● How to complete this task:
Please set down the data again exactly, minus the pictures.

━━━━━━━━━━━━━━━━━━━━━━━━━━━━━━

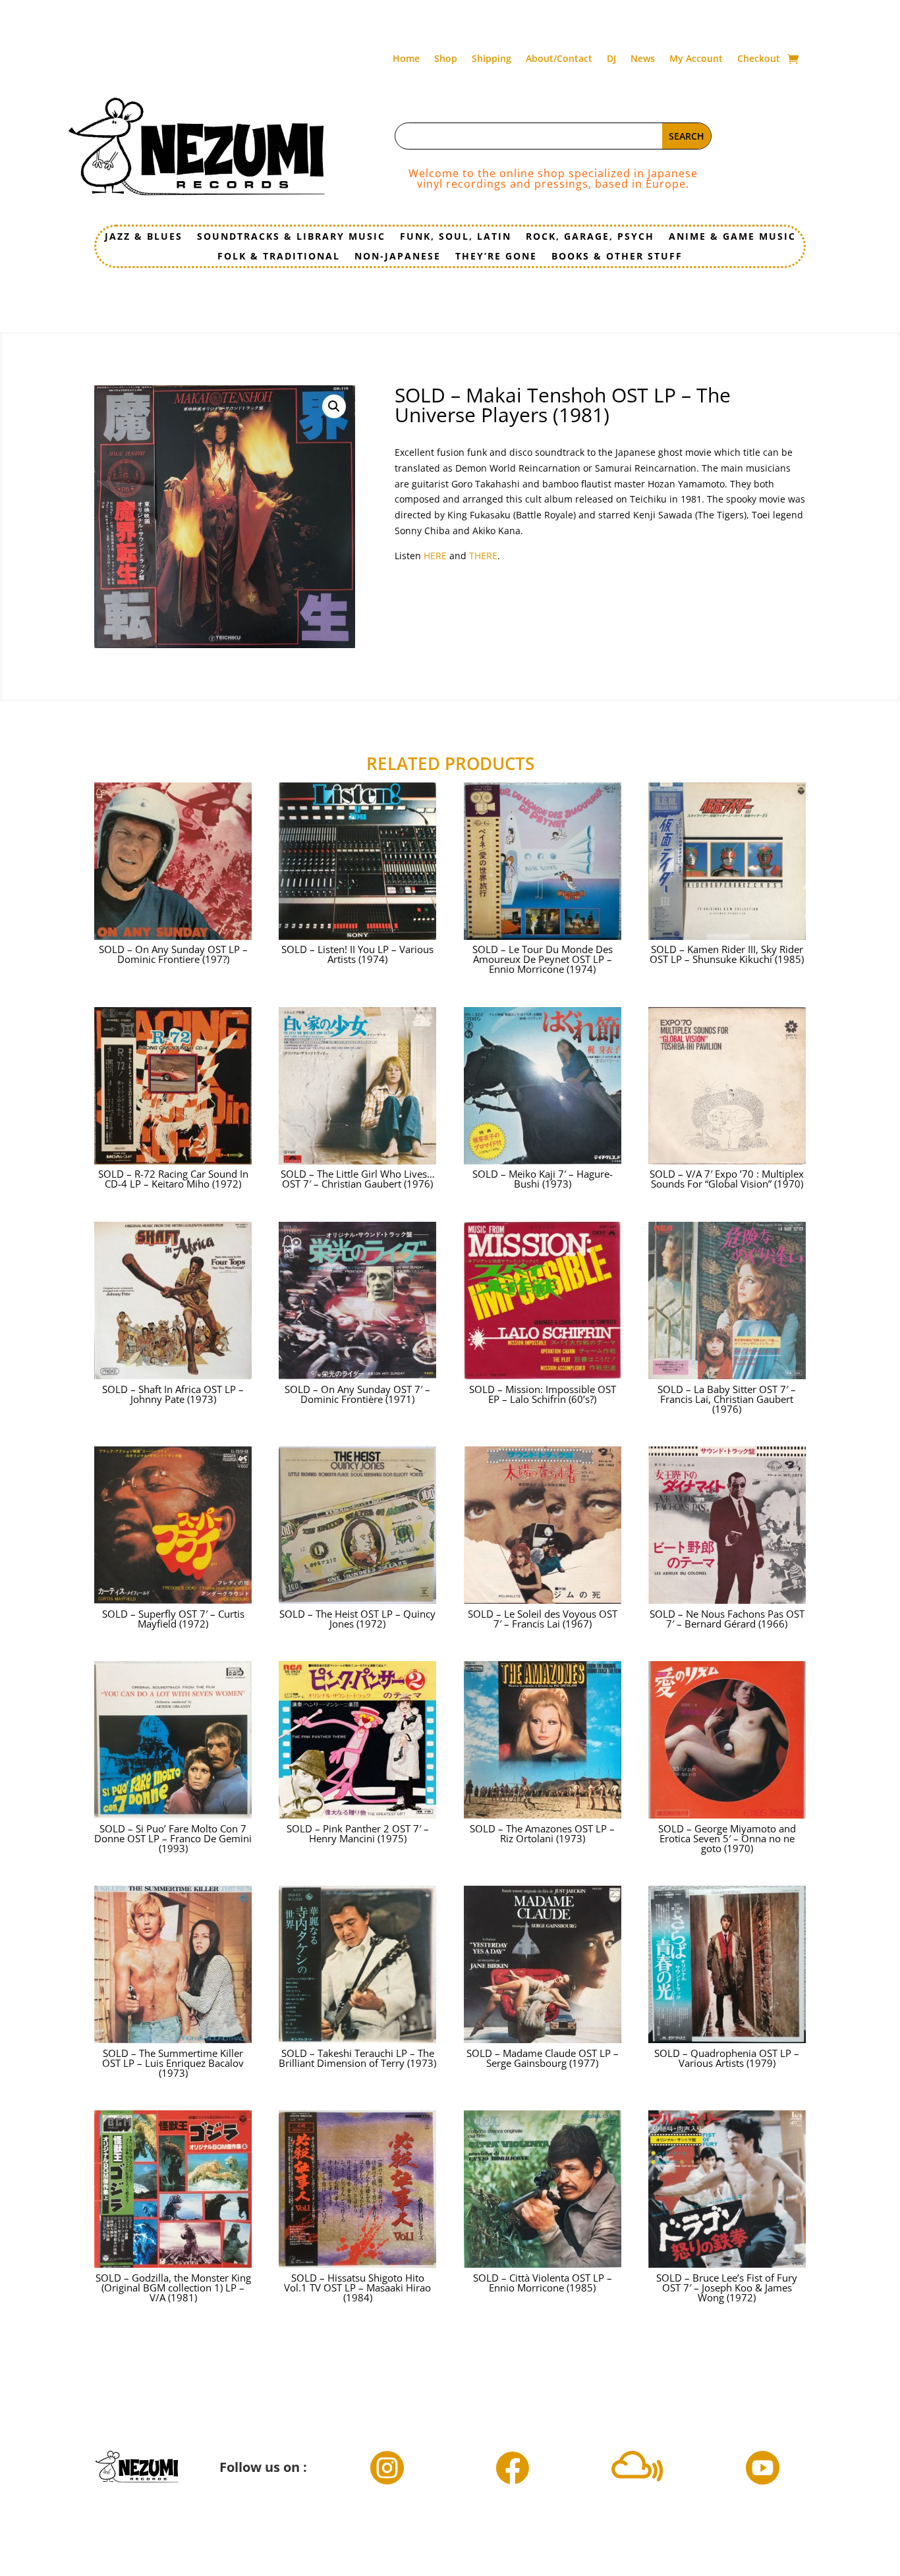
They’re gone (496, 257)
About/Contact (559, 59)
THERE (483, 555)
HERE (436, 555)
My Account (696, 59)
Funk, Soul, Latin (455, 237)
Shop (445, 59)
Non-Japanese (397, 257)
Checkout (758, 59)
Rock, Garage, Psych (590, 237)
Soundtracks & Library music (291, 237)
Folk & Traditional (278, 257)
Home (406, 59)
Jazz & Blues (144, 237)
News (643, 59)
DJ (611, 59)
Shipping (491, 59)
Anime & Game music (732, 237)
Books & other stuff (617, 257)
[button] (334, 406)
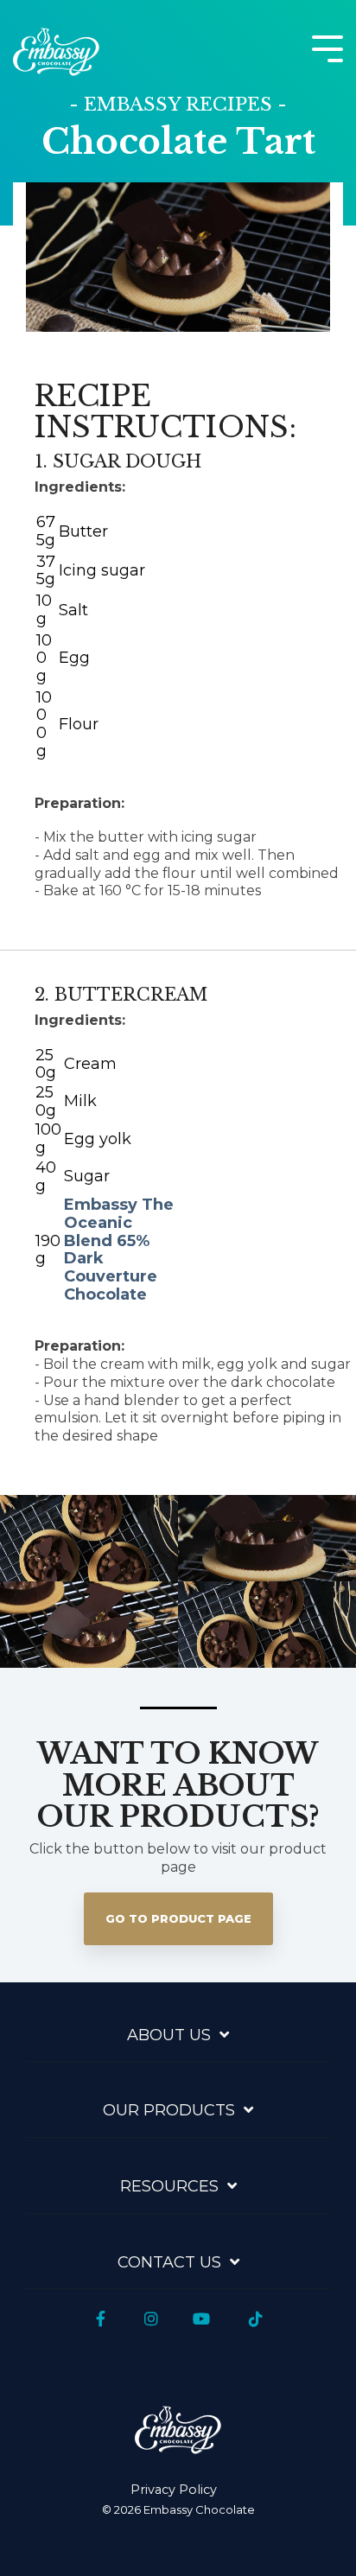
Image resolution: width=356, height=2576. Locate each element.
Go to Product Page (178, 1918)
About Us (169, 2035)
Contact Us (169, 2262)
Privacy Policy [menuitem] (173, 2489)
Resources (169, 2186)
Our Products (169, 2110)
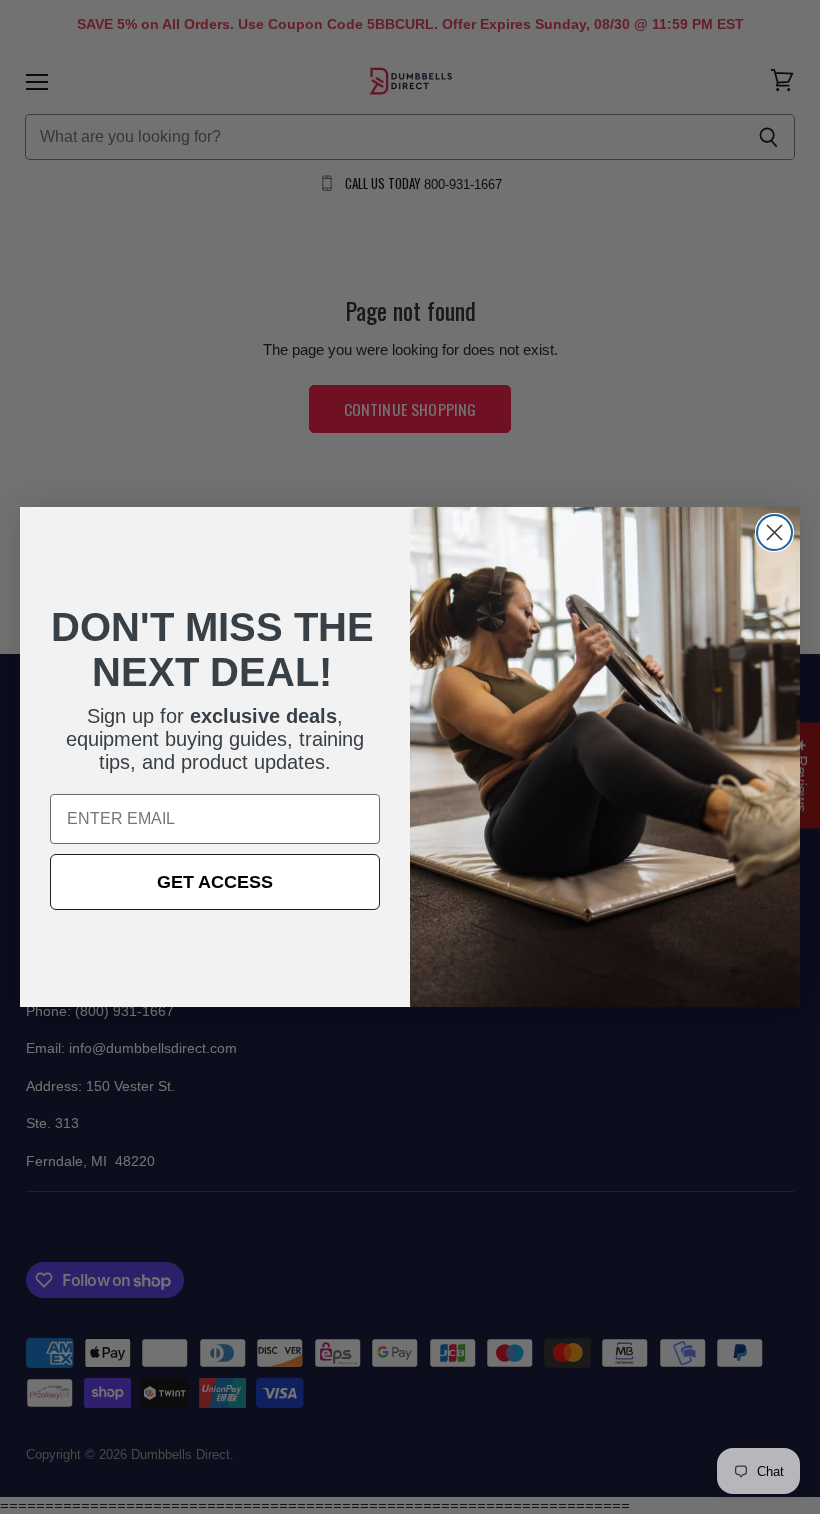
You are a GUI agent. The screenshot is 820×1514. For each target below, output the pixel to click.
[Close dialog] (774, 532)
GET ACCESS (215, 882)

━━━━━━━━━━━━━━━━━━━━━━━━━━━━━━

● Task result:
They’re gone (496, 257)
About/Contact (559, 59)
THERE (483, 555)
HERE (436, 555)
My Account (696, 59)
Funk, Soul, Latin (455, 237)
Shop (445, 59)
Non-Japanese (397, 257)
Checkout (758, 59)
Rock, Garage, Psych (590, 237)
Soundtracks & Library music (291, 237)
Folk & Traditional (278, 257)
Home (406, 59)
Jazz & Blues (144, 237)
News (643, 59)
DJ (611, 59)
Shipping (491, 59)
Anime & Game music (732, 237)
Books & other stuff (617, 257)
[button] (334, 406)
Image resolution: width=356, height=2576. Locate each element.
Go to Product Page (178, 1918)
About Us (169, 2035)
Contact Us (169, 2262)
Privacy Policy [menuitem] (173, 2489)
Resources (169, 2186)
Our Products (169, 2110)
You are a GUI agent. The screenshot is 820×1514. For each target below, output the pixel to click.
[Close dialog] (774, 532)
GET ACCESS (215, 882)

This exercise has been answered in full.